**Objective**: Could you write out the items again, from the line with "Screen dimensions: 606x382" up to and including the line with "Action: (1080, 15)", swapping "Response headers" for "Request headers" and keeping everything else the same? Leave the pictures out of your answer.

**Data rows**:
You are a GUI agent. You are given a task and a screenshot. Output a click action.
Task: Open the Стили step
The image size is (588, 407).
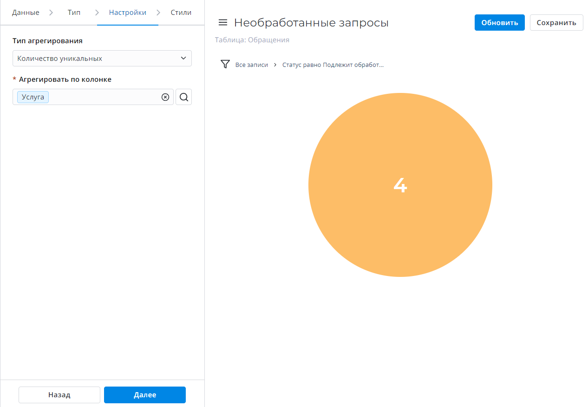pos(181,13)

==

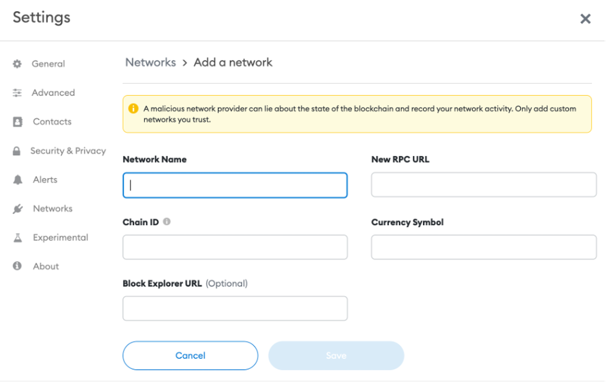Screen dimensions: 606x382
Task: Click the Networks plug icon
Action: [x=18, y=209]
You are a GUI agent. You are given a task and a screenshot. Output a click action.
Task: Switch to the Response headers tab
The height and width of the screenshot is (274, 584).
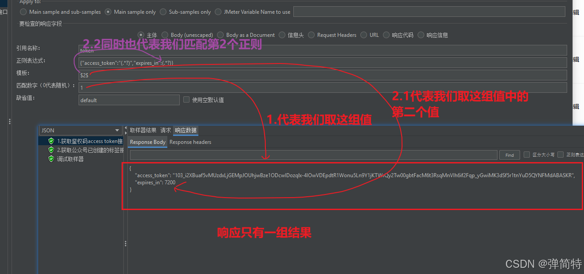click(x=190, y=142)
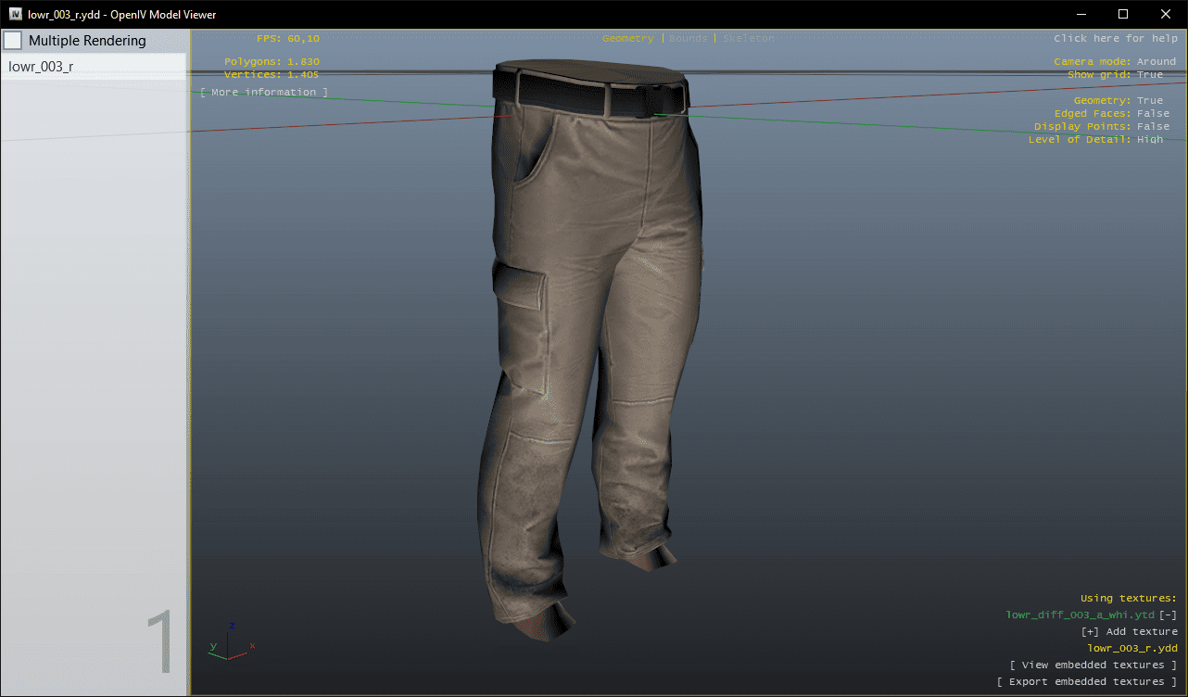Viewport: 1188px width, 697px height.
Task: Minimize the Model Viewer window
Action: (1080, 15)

---

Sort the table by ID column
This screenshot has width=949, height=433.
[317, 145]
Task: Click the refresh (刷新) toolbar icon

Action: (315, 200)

**Output of the task**:
Screen dimensions: 606x382
Task: Click the Networks plug icon
Action: [x=18, y=209]
You are a GUI agent. You are given a task and a screenshot. Output a click action.
Task: Switch to the Request headers tab
The height and width of the screenshot is (274, 584).
click(x=190, y=142)
Viewport: 1188px width, 697px height.
Task: Minimize the Model Viewer window
Action: (1080, 15)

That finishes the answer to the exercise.